If this were a Daily Mail leader I’d be employing all the “beneath contempt” terminology and, actually, I’d be right to, but that’s not what I’m concerned with here. The point is that you find dumped stuff just around every corner, stolen bags of charity clothes, suitcases, mattresses, entire ripped-out fitted kitchens reduced to a heap of tattered chip-board. Just about all of it could be re-used in some way or another.
Bertie and I, when we pass these abandoned items, sniff airily and tut-tut and wander away but not before giving them a once over. Our dog is a natural scavenger and he can sense it in me and hovers before skips to give me time to skim their contents. A while ago we found ourselves haughtily passing by three large black bin bags heaped up in a narrow passage at the end of our street. They had been resolutely ignored by everyone and the fact that it had been raining made the pile even more unappealing. After about three days I finally caved in and nudged a bag open with a foot. Inside were clothes, not of the greatest quality, but in very good condition. I checked no one was looking, snatched a red gingham cotton blouse and headed home.

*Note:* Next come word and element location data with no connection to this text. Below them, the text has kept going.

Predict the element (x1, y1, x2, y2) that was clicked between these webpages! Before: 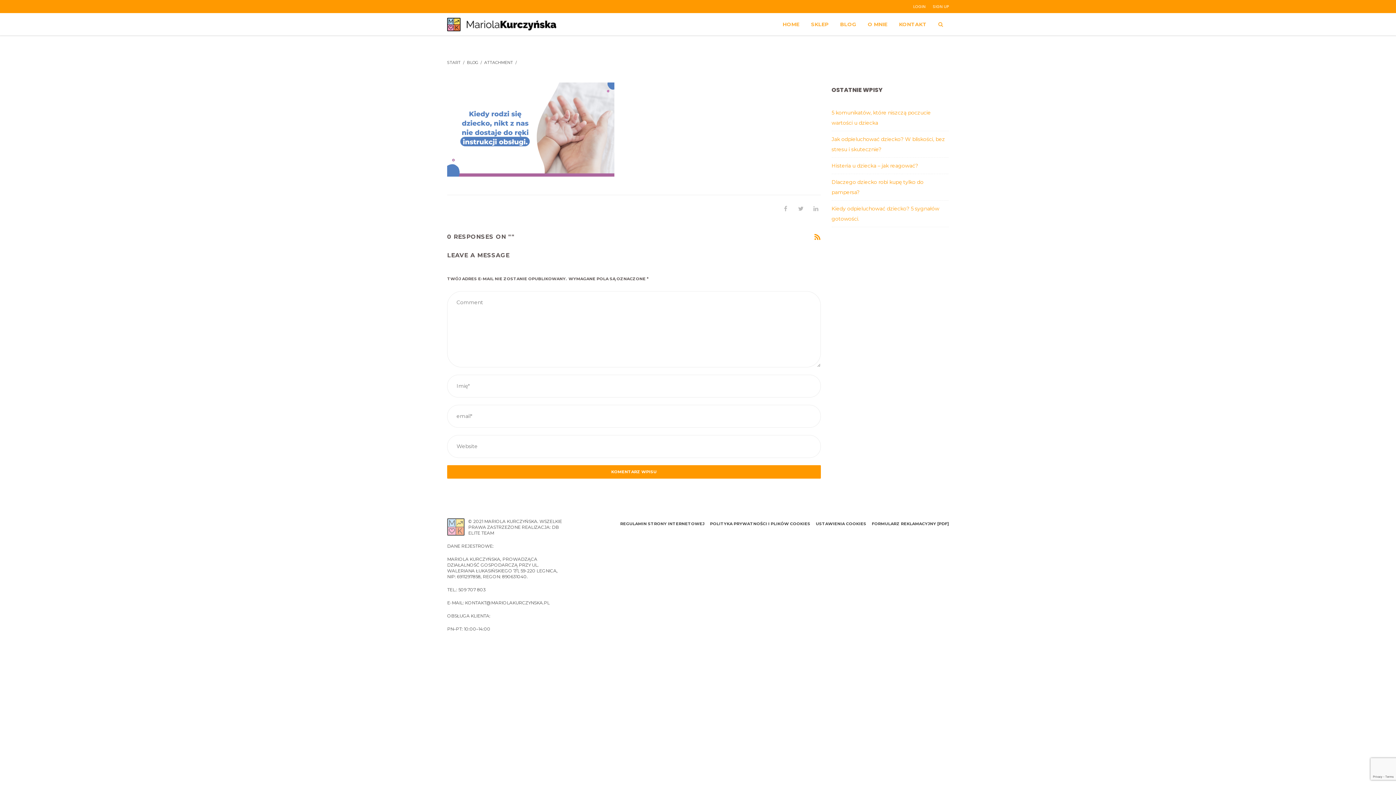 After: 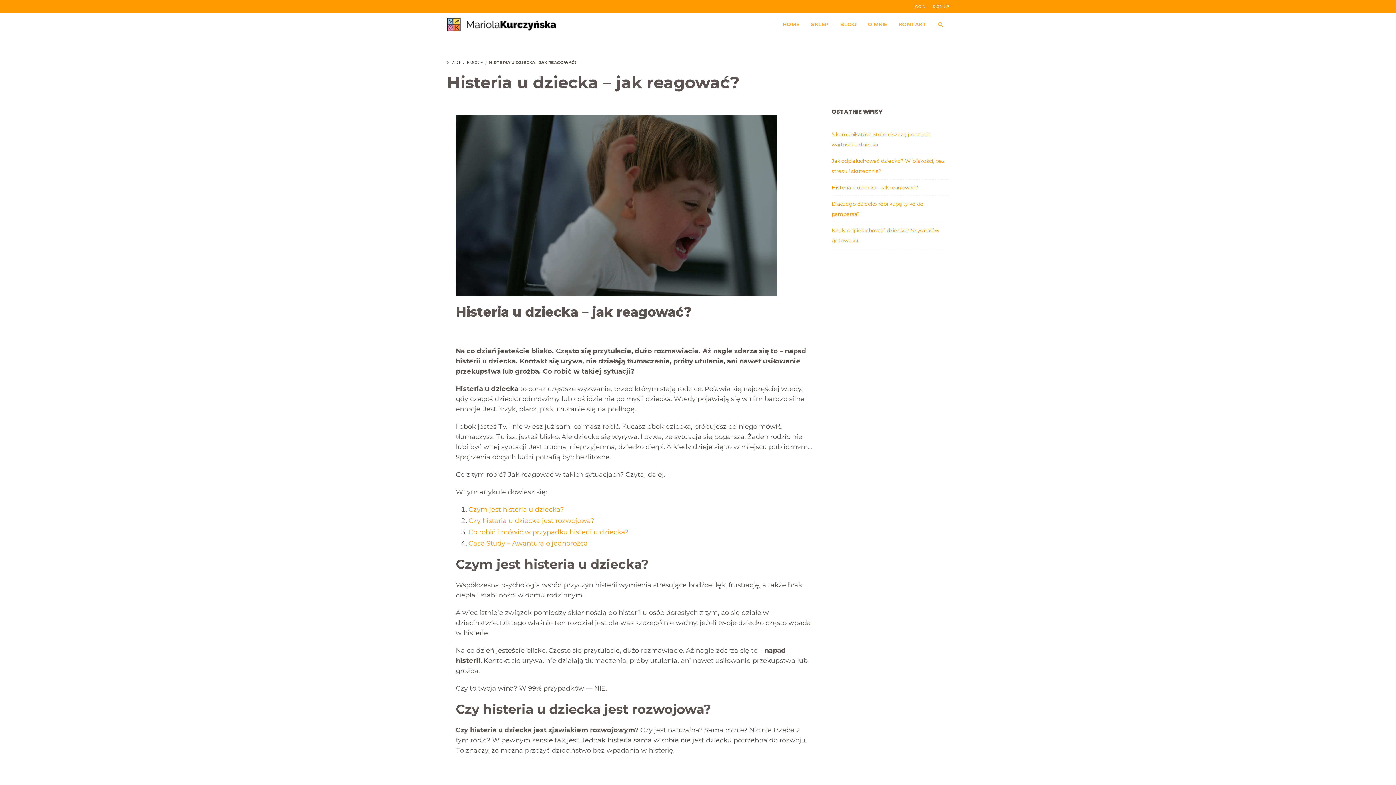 Action: bbox: (831, 162, 918, 169) label: Histeria u dziecka – jak reagować?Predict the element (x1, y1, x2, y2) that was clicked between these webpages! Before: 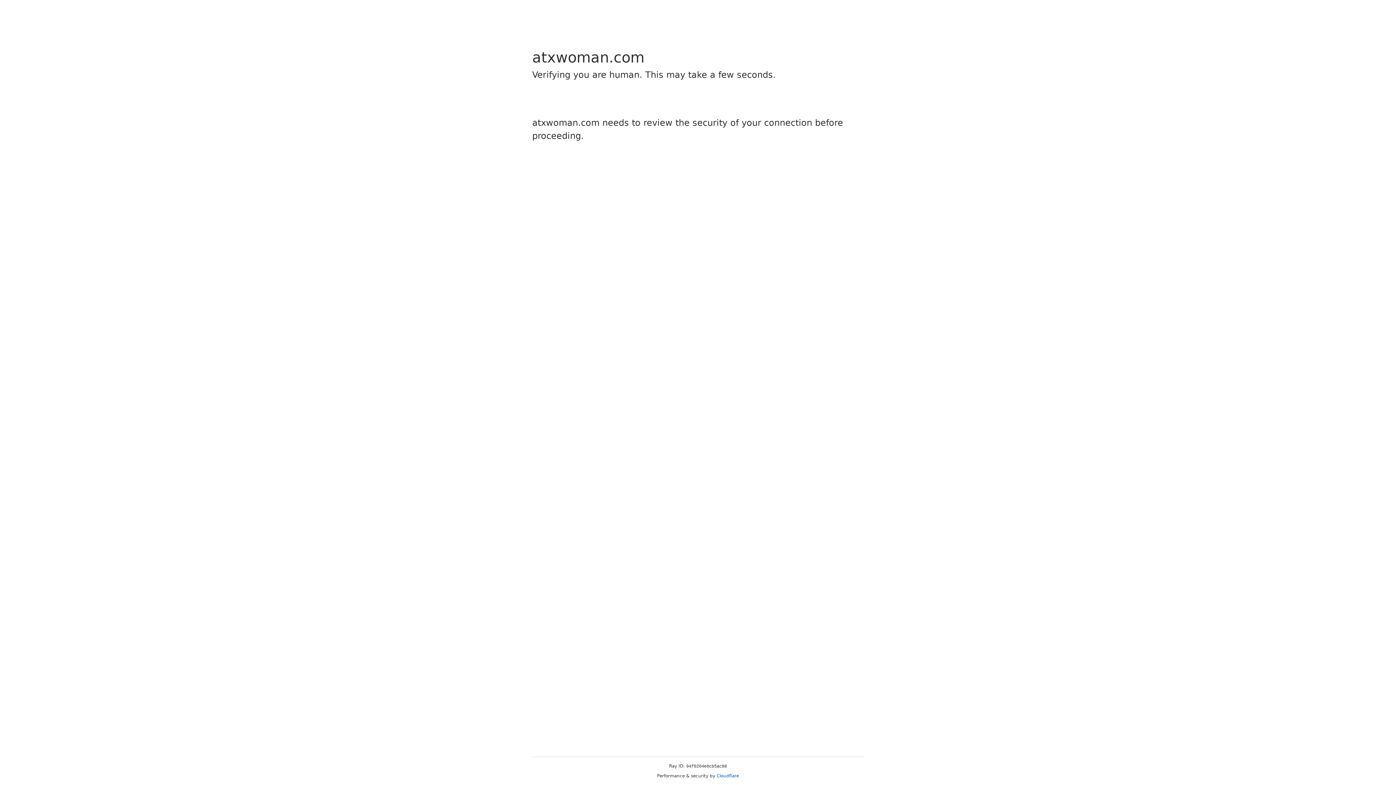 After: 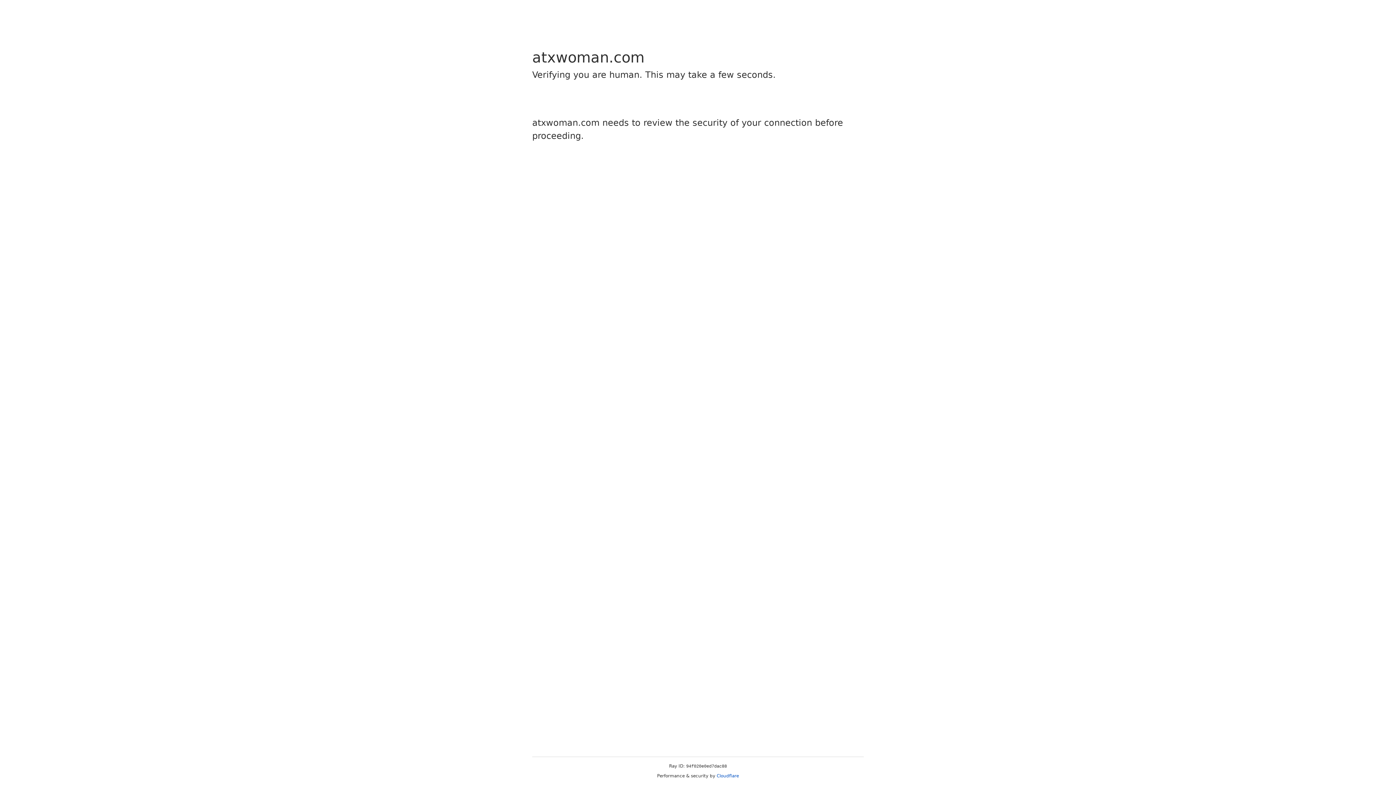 Action: label: Cloudflare bbox: (716, 773, 739, 778)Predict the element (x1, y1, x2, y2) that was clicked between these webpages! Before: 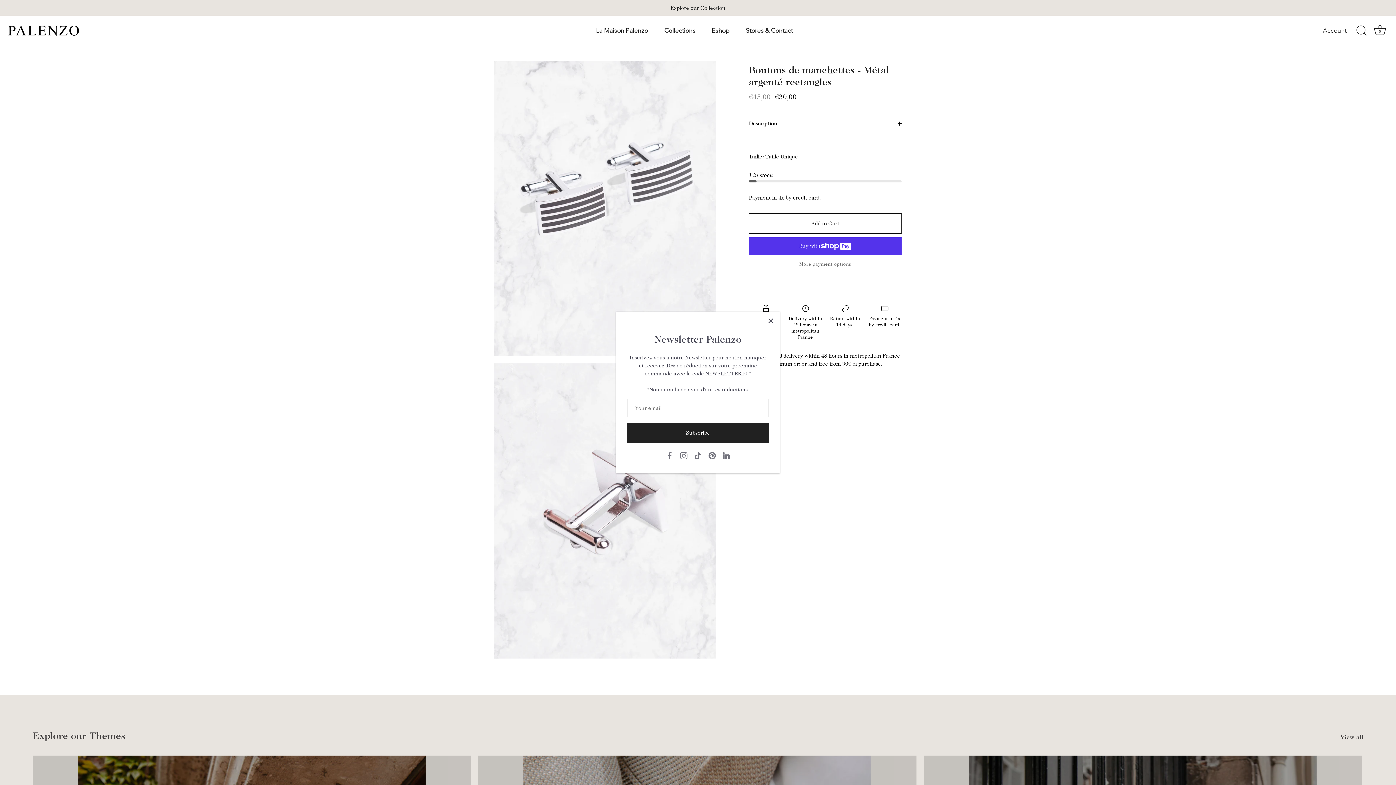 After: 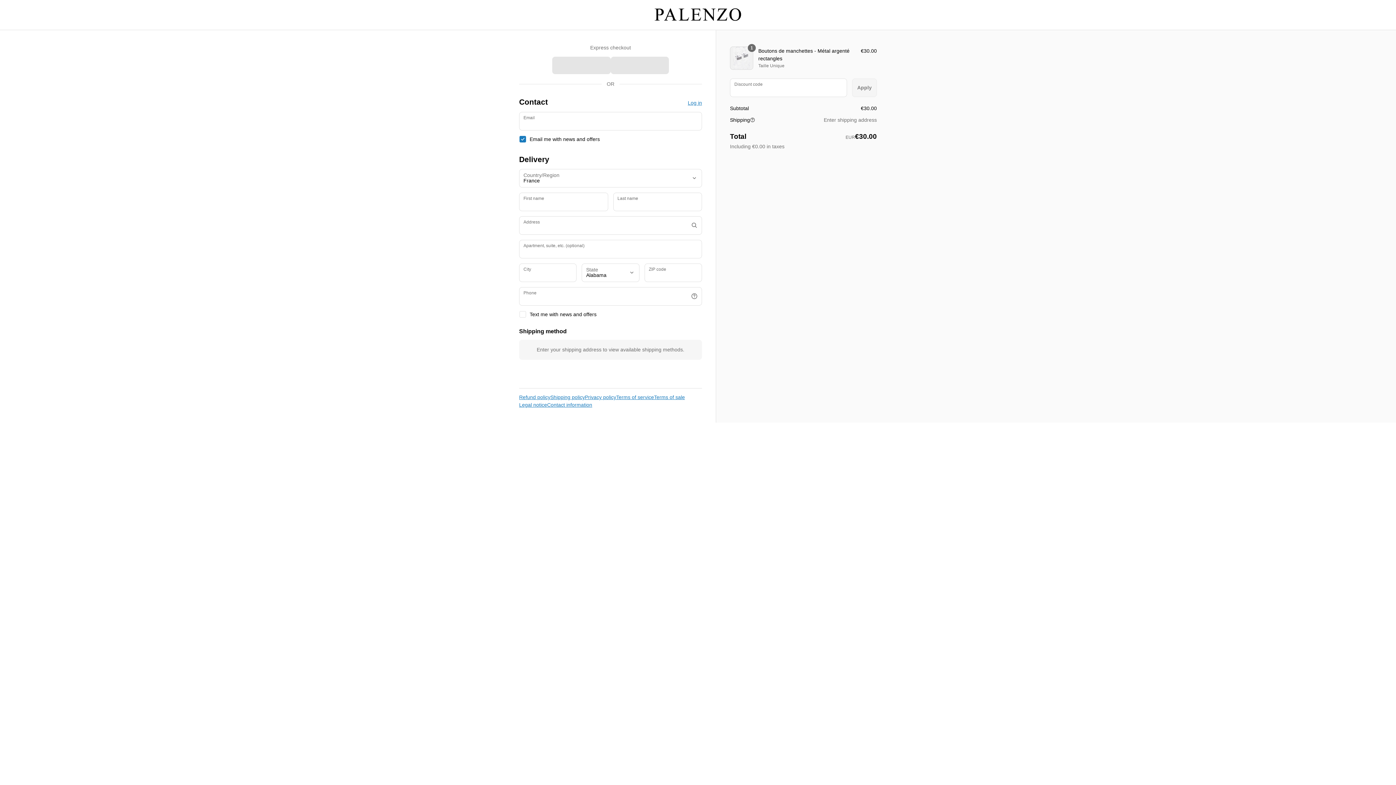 Action: bbox: (749, 259, 901, 267) label: More payment options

Once washed, the seams were unpicked, the little heart-shaped buttons removed and the elastic taken out. I kind of harvested the entire item of itself.
I often advise, as a tennet of That Patchwork Principle, to go ahead and cut up an old shirt and release it from shirtdom and give it some other, livelier purpose. But how often have I lost my nerve as my scissors hung in mid-aid, unable to make the first destructive move? No such qualms this time. Whatever I did with it, it was going to be a better outcome for this poor shirt than its current incarnation. (Incidentally, as someone who hates making button holes, I find it useful to keep any severed button hole bands from old shirts aside for when I’m making cushions. I can then simply sew the old bands into place to make an instant row of button holes).
A small piece of the blouse yielded this little cushion, made to cover a (scavenged) miniature chair, which will go to a friend’s little girl.
Another little piece went into this lavender cushion.
And there’s plenty left over to add to quilts. You don’t have to say, incidentally, that these projects pictured above are rather twee and simplistic. Twee sells. That’s all you need to know.
Also, I’ve amused myself over my choice of an embroidered snail on this lavender cushion, given that I’ve seduced hundreds of them into their beery deaths in my garden and fly-tipped bag-loads more over the cemetery wall. We’re clearly all guilty of dumping our unwanted stuff one way or another.